O debate sobre a eleição

Entramos em julho amanhã e ainda não sabemos certo se vai ter ou não eleição municipal neste ano. O Senado aprovou o adiamento da eleição de 4 de outubro para 15 de novembro. Falta a Câmara dos Deputados votar a proposta. A previsão do presidente Rodrigo Maia é que seja nesta quarta, mas diz que faltam muitos ‘acordos’. Os prefeitos de todo Brasil pressionam o TSE para que as eleições sejam adiadas para 2.022, coincidindo eleição geral para todos os cargos.
Também penso que seja a melhor saída. Com a pandemia do coronavírus, as prefeituras ‘desandaram’ seus orçamentos, trabalham com queda de 30% na receita. Com eleição em 2022 terão tempo de recuperar parte disso. Mas o fato mais relevante que vejo é o de terminar com o ‘pula-pula’ de candidaturas de hoje, onde boa parte dos políticos praticamente vive em campanha, concorrendo de dois em dois anos. Se a eleição municipal for agora, deputados federais e estaduais, e senadores, podem concorrer a prefeito. Se elegendo, deixam seus cargos para os suplentes legislativos. Perdendo, voltam para seus cargos legislativos e em 2022 disputam nova eleição.
Como são os deputados que vão decidir, acredito que vão concordar com o Senado e adiar a eleição para 15 de novembro, mantendo o interesse de muitos deles, de participar da eleição agora e em 2022 de novo.

 

Notinhas

* No final de semana teve confronto esquerda x direita na região. A Central Único de Trabalhadores (CUT), que congrega sindicatos, instalou outdoors em Santa Cruz e Venâncio, com a frase “Fora Bolsonaro”. Em Venâncio instalaram no sábado a tarde em terreno particular na rua Sete de Setembro saída para a RSC-453, sem autorização. No início da noite uma retroescavadeira derrubou tudo com registro em rede social com uma assinatura “Em Venâncio não’. Estes extremismos ainda vão dar o que falar.

* Previsão de semana fria e úmida, com chuva ontem, hoje e amanhã e mais frio seco no fim de semana. É o inverno chegando com força.

* Na semana que passou Mato Leitão teve a boa noticia de que a fábrica de Calçados Beira Rio vai ser reconstruída, com apoio da Prefeitura, depois do incêndio que destruiu os pavilhões e deixou 800 pessoas desempregadas. Quando a fábrica estiver reconstruída, Mato Leitão recupera renda e empregos perdidos no incêndio.
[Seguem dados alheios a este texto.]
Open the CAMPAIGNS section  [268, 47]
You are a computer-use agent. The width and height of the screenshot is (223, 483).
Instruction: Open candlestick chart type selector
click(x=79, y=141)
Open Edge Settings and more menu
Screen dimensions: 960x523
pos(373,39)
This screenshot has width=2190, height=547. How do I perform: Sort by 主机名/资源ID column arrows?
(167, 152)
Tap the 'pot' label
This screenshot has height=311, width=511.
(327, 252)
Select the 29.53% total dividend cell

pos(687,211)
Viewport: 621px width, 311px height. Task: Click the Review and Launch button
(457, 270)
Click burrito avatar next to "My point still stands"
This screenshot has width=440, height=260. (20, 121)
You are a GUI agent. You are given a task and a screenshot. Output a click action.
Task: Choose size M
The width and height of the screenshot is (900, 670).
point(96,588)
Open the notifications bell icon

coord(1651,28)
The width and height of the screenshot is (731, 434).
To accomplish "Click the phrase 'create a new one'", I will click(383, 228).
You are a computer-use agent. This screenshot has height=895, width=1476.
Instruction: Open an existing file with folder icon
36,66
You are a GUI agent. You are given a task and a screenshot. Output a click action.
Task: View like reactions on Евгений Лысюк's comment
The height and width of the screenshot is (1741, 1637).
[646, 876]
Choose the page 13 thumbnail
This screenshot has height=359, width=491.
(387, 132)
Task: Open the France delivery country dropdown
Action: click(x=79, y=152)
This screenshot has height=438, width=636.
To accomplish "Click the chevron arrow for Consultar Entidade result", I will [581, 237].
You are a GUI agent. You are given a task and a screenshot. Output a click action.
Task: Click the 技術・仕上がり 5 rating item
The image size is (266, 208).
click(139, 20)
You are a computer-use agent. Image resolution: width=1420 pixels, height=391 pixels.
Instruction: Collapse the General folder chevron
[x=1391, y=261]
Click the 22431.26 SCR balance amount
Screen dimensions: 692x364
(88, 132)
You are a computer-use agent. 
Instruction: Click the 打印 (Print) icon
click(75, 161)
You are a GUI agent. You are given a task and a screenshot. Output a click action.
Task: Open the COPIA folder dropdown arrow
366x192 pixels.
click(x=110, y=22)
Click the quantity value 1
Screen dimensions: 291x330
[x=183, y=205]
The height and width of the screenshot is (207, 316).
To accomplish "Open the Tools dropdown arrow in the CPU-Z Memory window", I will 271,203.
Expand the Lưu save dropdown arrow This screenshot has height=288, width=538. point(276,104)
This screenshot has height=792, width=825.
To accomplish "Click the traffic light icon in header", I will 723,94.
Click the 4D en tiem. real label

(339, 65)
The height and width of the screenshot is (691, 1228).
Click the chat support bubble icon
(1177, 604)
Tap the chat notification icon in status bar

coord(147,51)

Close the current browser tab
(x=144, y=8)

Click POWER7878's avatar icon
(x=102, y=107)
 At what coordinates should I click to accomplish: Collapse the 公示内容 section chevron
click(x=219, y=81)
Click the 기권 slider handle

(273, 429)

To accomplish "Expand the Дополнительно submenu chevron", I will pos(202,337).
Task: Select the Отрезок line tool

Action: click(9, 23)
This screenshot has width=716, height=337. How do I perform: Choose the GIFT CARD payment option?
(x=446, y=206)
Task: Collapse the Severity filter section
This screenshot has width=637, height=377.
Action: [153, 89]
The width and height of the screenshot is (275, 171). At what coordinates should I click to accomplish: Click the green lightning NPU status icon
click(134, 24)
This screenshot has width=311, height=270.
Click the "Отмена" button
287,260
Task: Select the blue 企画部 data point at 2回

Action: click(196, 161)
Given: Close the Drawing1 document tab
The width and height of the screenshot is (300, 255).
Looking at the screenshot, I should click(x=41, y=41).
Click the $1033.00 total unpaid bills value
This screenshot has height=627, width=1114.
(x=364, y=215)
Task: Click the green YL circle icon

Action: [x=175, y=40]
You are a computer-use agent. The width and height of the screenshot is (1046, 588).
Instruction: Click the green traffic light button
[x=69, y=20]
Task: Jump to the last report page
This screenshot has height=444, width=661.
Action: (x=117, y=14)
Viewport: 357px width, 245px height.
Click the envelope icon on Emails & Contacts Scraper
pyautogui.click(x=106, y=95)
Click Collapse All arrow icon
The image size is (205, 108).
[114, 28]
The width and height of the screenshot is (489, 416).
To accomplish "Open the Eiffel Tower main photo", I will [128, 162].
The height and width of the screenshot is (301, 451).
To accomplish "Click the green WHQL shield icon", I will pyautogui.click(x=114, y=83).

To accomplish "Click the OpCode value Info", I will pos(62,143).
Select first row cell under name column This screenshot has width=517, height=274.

* Bastou Bolsonaro nomear Carlos Decotelli como Ministro da Educação que a Globo, seguida pela grande mídia, antes de perguntar o que ele pretende fazer pela educação, começou a ‘destruir’ o nomeado, denunciando que ele copiou um trecho na dissertação de mestrado, que não concluiu curso disso e daquilo. A meta é realmente ‘destruir’ o governo.

* A Folha de S. Paulo, no ‘cabo de guerra’ com o governo Bolsonaro, fomenta um movimento para que a esquerda deixe de usar vermelho, a cor do comunismo, ou preto, cor da destruição nos movimentos de rua, e use amarelo, assumindo a democracia. Não é a cor que vai mudar a ideologia e ou o caráter das pessoas.

* É triste ver a Band, que tem ‘acordo de cooperação’ com o Governo da China’, afastar o jornalista ‘conservador’ Luiz Lacombe do programa matinal de jornalismo da emissora. Ele dava voz para todos os lados. Deve vir em seu lugar Mariana Godoy, ex-plim plim, admiradora confessa de Dilma e ‘progressista’. Perde o jornalismo.

 

Do Twitter

* Folha S. Paulo: Erros no currículo de novo ministro ameaçam permanência e posse no MEC fica incerta.
* O Globo: Aras diz que Lava Jato não é “órgão autônomo” e critica possibilidade de virar “instrumento de aparelhamento”.
* IstoÉ: Contas públicas têm déficit recorde de R$ 126,6 bilhões em maio, mais que todo 2019.
* Veja: Pandemia motiva apresentação de mais de 6 mil projetos de lei no país.
* Estadão: Líder do Centrão, Marcos Pereira muda de ideia e agora apoia adiar eleição.
* UOL: Seis meses depois, OMS mandará equipe para investigar origem do coronavírus nas China.